How the shifting tides of acceptable language have transformed a plea for racial harmony into a racist tract.
Recorded in 1969, Blue Mink’s Melting Pot is an idealistic plea for social harmony and a wish that racism and religious differences could be made a thing of the past by making everyone the same. You might argue that it is as much an attack on individualism as on racism, perhaps, but its heart is in the right place, especially given the conflicts and disharmony of the end of the 1960s. A mildly funky duet between a black woman (Madeline Bell, who still performs the song live and unedited to this day) and a white man (Roger Cook), it reached Number 3 on the UK charts, and clearly it struck a chord with people at the time. Liking the song was probably a good way of showing just how progressive you were. Of course, nothing ages faster than the social justice of yesterday, and by modern standards, some of the lyrics to Melting Pot have – to say the least – not aged well:
Take a pinch of white man
Wrap him up in black skin
Add a touch of blue blood
And a little bitty bit of red Indian boy
Oh like a Curly Latin kinkies
Oh Lordy, Lordy, mixed with yellow Chinkees, yeah
You know you lump it all together
And you got a recipe for a get along scene
Oh what a beautiful dream
If it could only come true, you know, you know
What we need is a great big melting pot
Big enough enough enough to take
The world and all its got and keep it stirring for a hundred years or more
And turn out coffee coloured people by the score
I’m sure I don’t need to point out where in that first verse that the song’s message of racial harmony might be lost to modern listeners. But unless you’ve kicked in your radio – or at least switched off in disgust – before that verse has finished, then the context for this list of racial stereotypes becomes clear, and I’m assuming (perhaps naively, I’ll admit) that Blue Mink were making a specific point by using racially insulting phrases that even in 1969 might have raised eyebrows. Indeed, the dubious nature of the song is nothing new – when Boyzone covered the song in 1996, they changed “yellow chinkees” to “Oriental and sexy” and “curly Latin kinkies” to “curly black and kinky” both of which of course would now be seen as just as bad, while the “red” from “Red Indian boy” was dropped.
Even in 2015, the song was seen as beyond the pale for airplay – BBC presenter Iain Lee went out of his way to present his right-on credentials by playing the song after saying “I think it might be a little bit racist now” and then dramatically pulling it off the air after the “chinkees” lyric – a rather contrived stunt, you might think.
So the song is definitely ‘problematic’, and if you play Melting Pot on your radio station today – even if your station’s demographics are people who think that music stopped being any good in 1970 and and have never even heard of intersectionality – then you’d better precede it (and, just to safe, follow it) with an earnest discussion of the context of the song and perhaps some finger-wagging disapproval of the lyrics, or you’re going to get into trouble. This fate has befallen two UK radio stations so far, and unless golden oldie radio stations across the country suddenly start pouring over the lyrics of every record that they have been playing for years (and let’s assume that Melting Pot has not suddenly been dusted off to upset modern listeners, but has been part of station playlists for a long, long time) then it’ll probably happen again.

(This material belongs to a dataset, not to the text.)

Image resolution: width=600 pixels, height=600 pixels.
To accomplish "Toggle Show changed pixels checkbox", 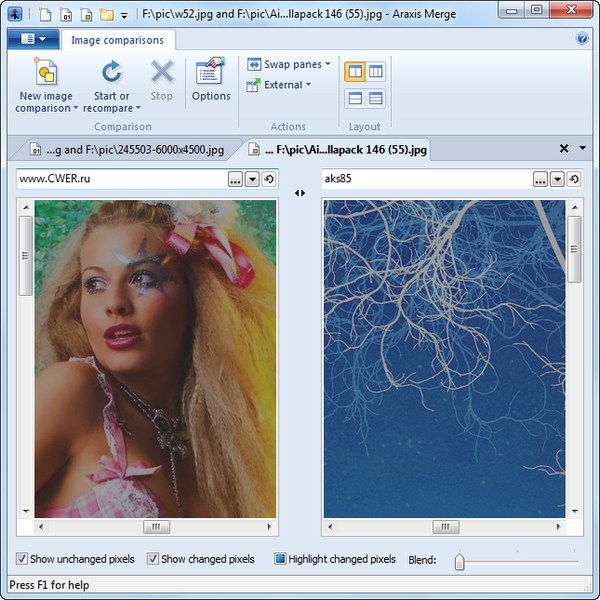I will click(153, 559).
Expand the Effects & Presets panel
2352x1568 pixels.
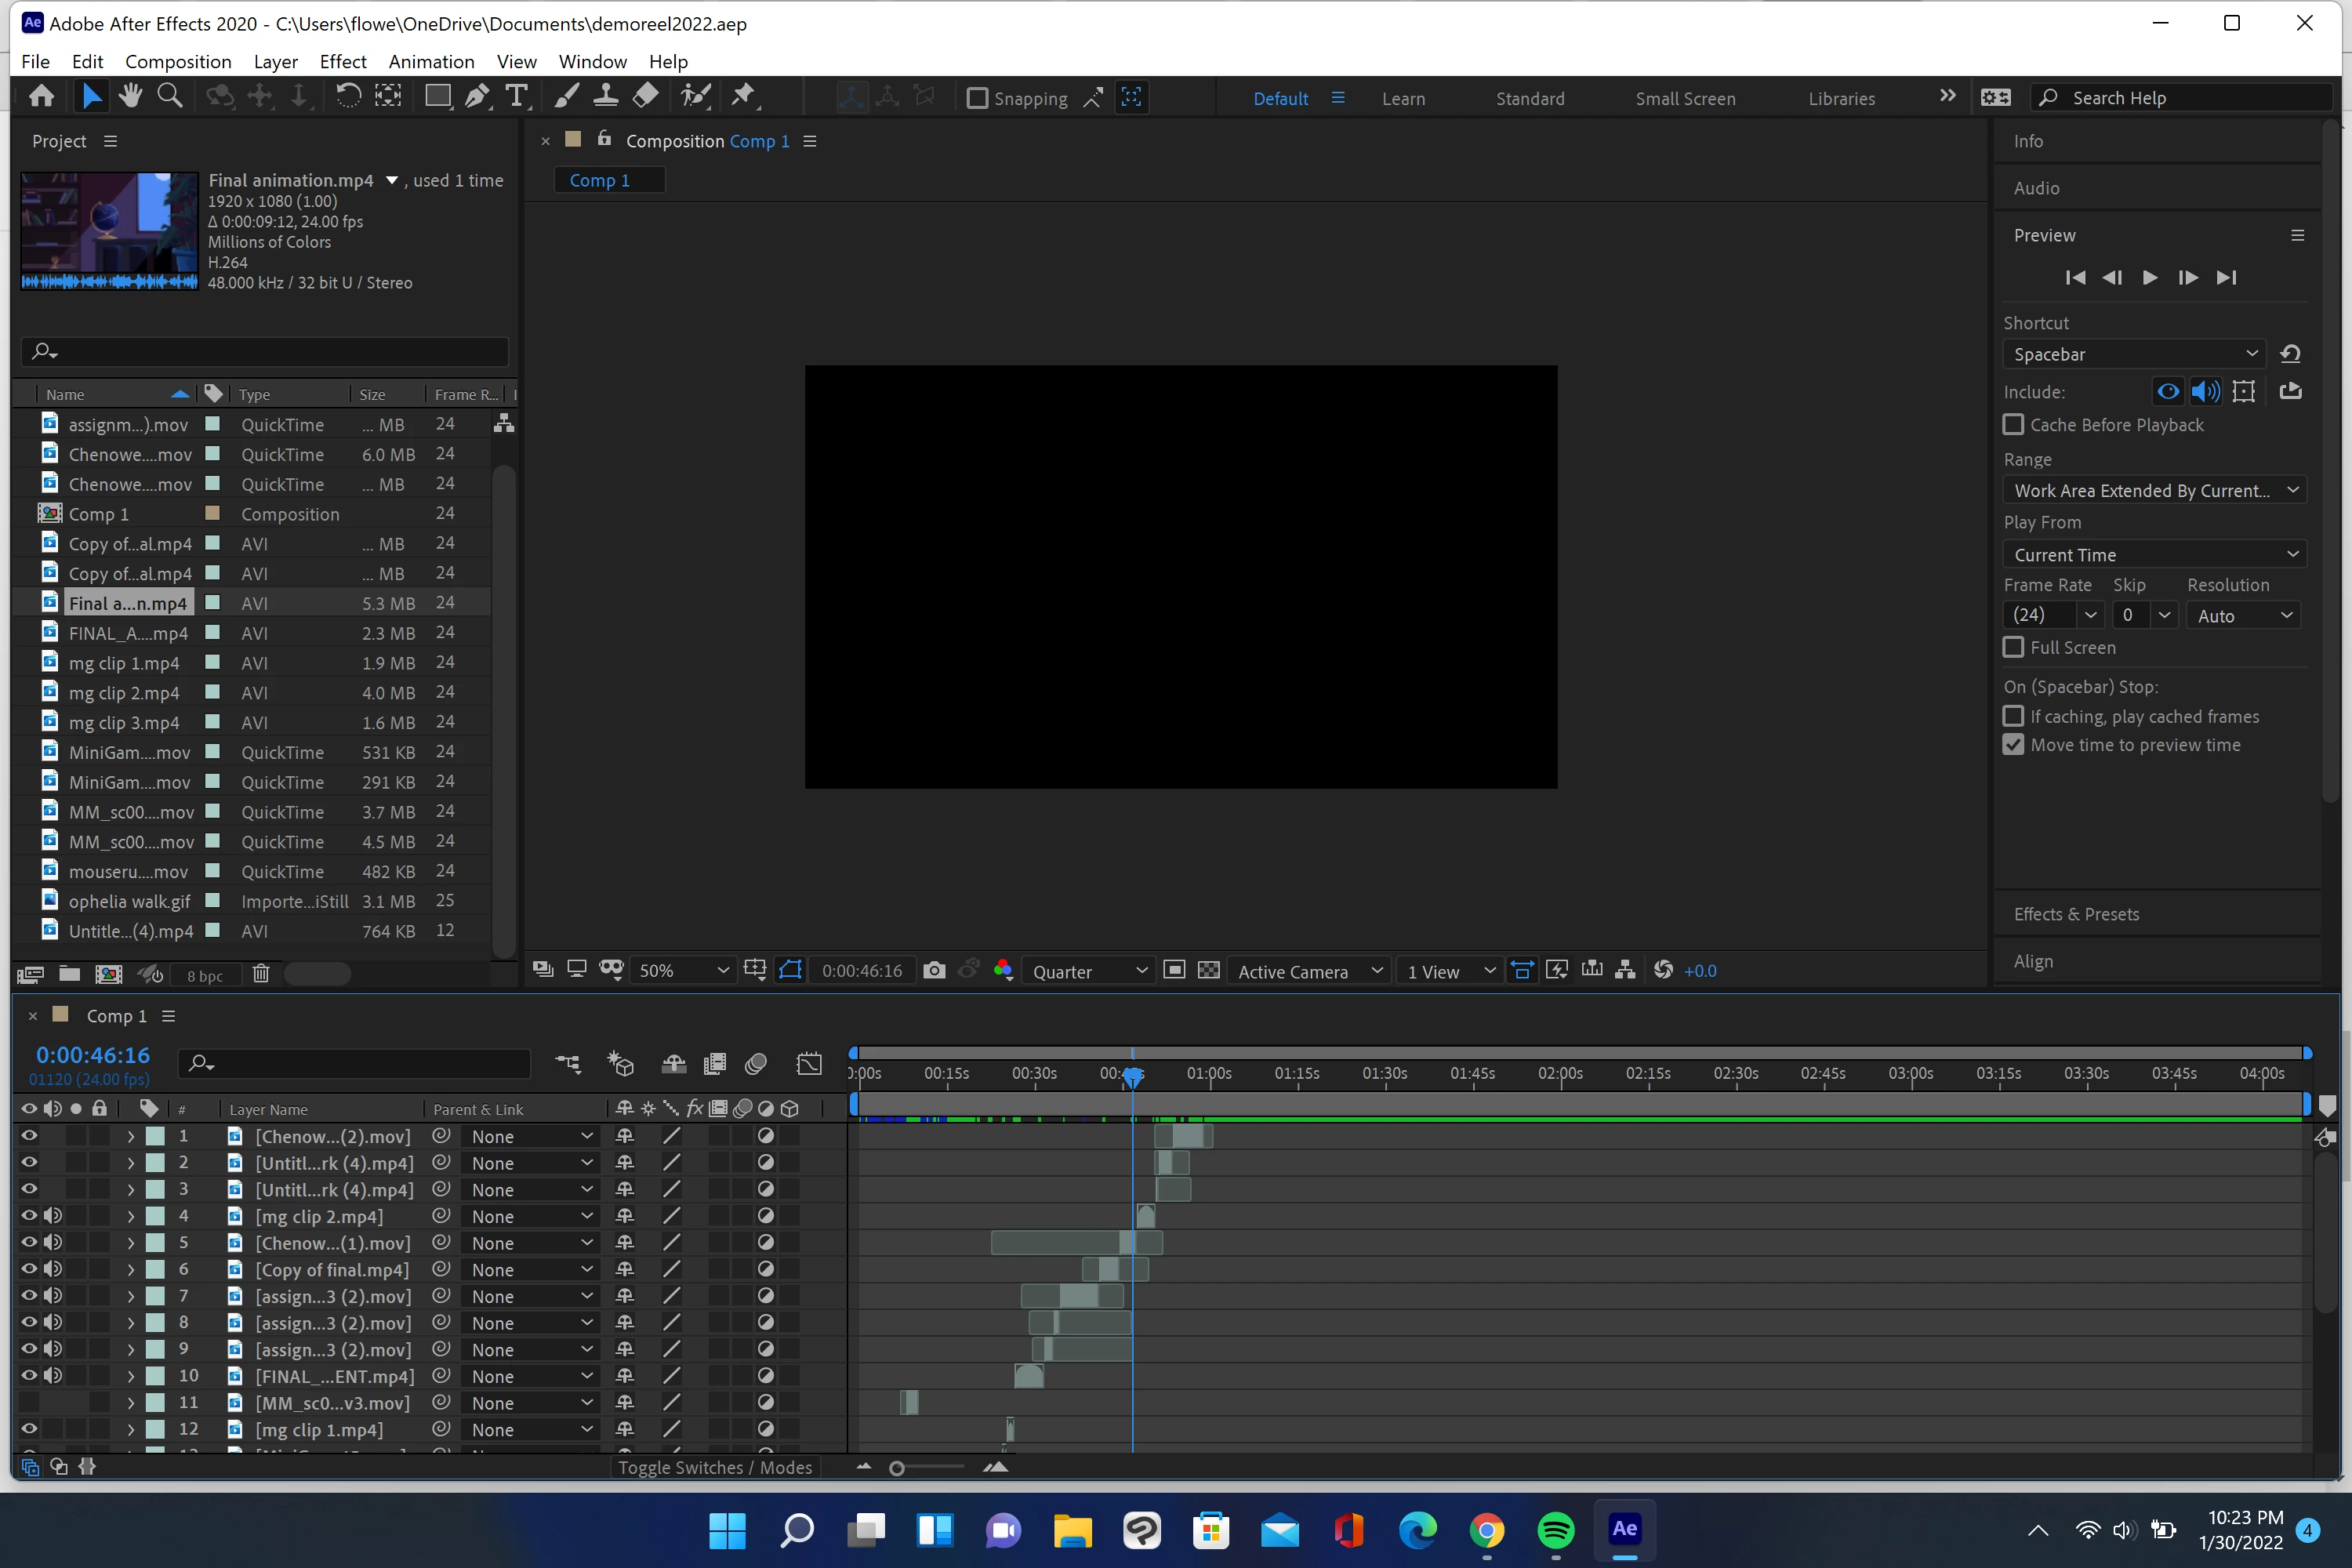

Some might argue that the message of Melting Pot surely overrides any dated language – the currently unpopular argument that it’s better to say the right thing using the wrong words than to spew hatred while carefully clinging to the currently sanctioned ‘correct’ descriptions – that dated language is less important than the overriding message of acceptance and harmony. But brodcasting censors OFCOM are having none of it, and have demanded that radio stations agree not to play the song again after receiving just one complaint.
It’s possible, of course, that even if someone were to take a further stab at reworking the offensive lyrics and re-recorded the song, the very nature of Melting Pot will grate with the current intersectionalist movement, which seems almost as keen on dismantling integration as the old Apartheid government in South Africa was, with identity politics being all – the idea of us all blending together to be one equal version of humanity is against everything that they believe in. When we are told that people of one culture should not appreciate and enjoy another culture, the idea of us all being stirred together will seem less a call for social harmony, and more an attempt to eliminate minority groups – less social cohension and more social darwinism, perhaps. As it stands, the song seems to be a provovation against both the far left and the far right, both of whom are far more likely to skwark and complain than the normal people stuck in the middle. It doesn’t take much to unite apparently dispirate groups in outrage. So perhaps the song has helped create a melting pot after all, albeit one that, rather than “coffee coloured people”, instead churns out hate-spewing offence seekers by the score.